I pretty soon realised that behind the British jazz that we were hearing
there was the original stuff and I pretty soon discovered Louis
Armstrong, the 1925 Classics, The Hot Five and Jelly Roll Morton, Bix
Beiderbecke and people like that. I fell in love with it. Again it was
just a question of having a bash at it, not just listening to it, just
try and play it. So the first band I got in [The Pagan Jazzmen] was with
Eric playing trombone and with two mates of his,
Alan Sanderson
on drums -
which was snare drum and a hi-hat, that's it, that was the kit - and
Jimmy Crawford played the banjo. So the core of it was banjo, drums,
trombone and trumpet, you could never got a bass player. Within a very
short time Lonnie Donegan had 'Rock Island Line' out that year, Elvis
Presley came out with 'Heartbreak Hotel' and everybody started to go
"Oh, what's going on here". Lonnie Donegan turned everybody on; get a
cheap guitar and learn three chords and away you go. So that's more or
less what did it. Eric couldn't play trombone to save his life anyway.
He just said he wanted to do rock 'n' roll.
Alan the
drummer said he wanted to play a new flat Fender bass. And Jimmy the
banjo player said he wanted to play electric guitar, so I said I'll just
play drums then - just like that! So it was that easy.
Alan:
What
first attracted you to the blues and what does the blues mean to you?
John:
Whilst appreciating trad jazz there was what you would call 'classic
blues' like Bessie Smith and people like that. Then, once you get into
rock 'n' roll, again similarly with jazz as it was with rock 'n' roll,
where you start looking behind and asking "where did that come from?".
One of the first rock 'n' roll records I bought was 'Shake Rattle and
Roll' but I pretty soon discovered that Bill Haley didn't write it, he
nicked it off Big Joe Turner and then you start thinking "well, what
else is back there" and you start digging and finding Muddy Waters and
guys like that. Then there were contemporary players in America - black
guys who were playing rock 'n' roll were a lot different to the white
guys you know. You get Elvis Presley doing Hound dog, then you start
thinking "where did that come from?" and it's Big Mama Thornton and so
on. Then you listen to Chuck Berry and Little Richard and Fats Domino
you think "Oh, I'll just go that way!".
Alan:
Whilst you have documented the history of The Animals so eloquently on
The Animals & Friends website, inevitably I would like to ask a few
questions about the band and the music.
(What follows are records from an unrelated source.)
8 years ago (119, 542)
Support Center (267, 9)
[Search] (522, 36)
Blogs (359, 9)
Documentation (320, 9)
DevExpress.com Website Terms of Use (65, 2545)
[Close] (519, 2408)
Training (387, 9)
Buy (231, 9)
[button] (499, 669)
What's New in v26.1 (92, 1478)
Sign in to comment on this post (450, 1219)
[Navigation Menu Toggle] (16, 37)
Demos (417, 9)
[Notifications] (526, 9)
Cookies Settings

Firstly tell me in your own
words about the original incarnation of The Animals, when was it, where
were you, who was in the line-up and what did you play?
John:
The original was probably Eric and me and Jimmy Crawford and
Alan Sanderson.
We started off as the Pagan Jazzmen and we morphed into the Pagans, a
slightly R&B rock outfit and we were playing a church hall in Byker
[East Newcastle] with a band called The Headley Trio lead by
pianist/singer Frank Headley playing Jerry Lee Lewis covers - nowadays
you'd call them a Jerry Lee Lewis tribute band. We played our little
spot and we were doing different things and this kid from the other
band, who was playing rhythm guitar, came over and said "Can I sit in?".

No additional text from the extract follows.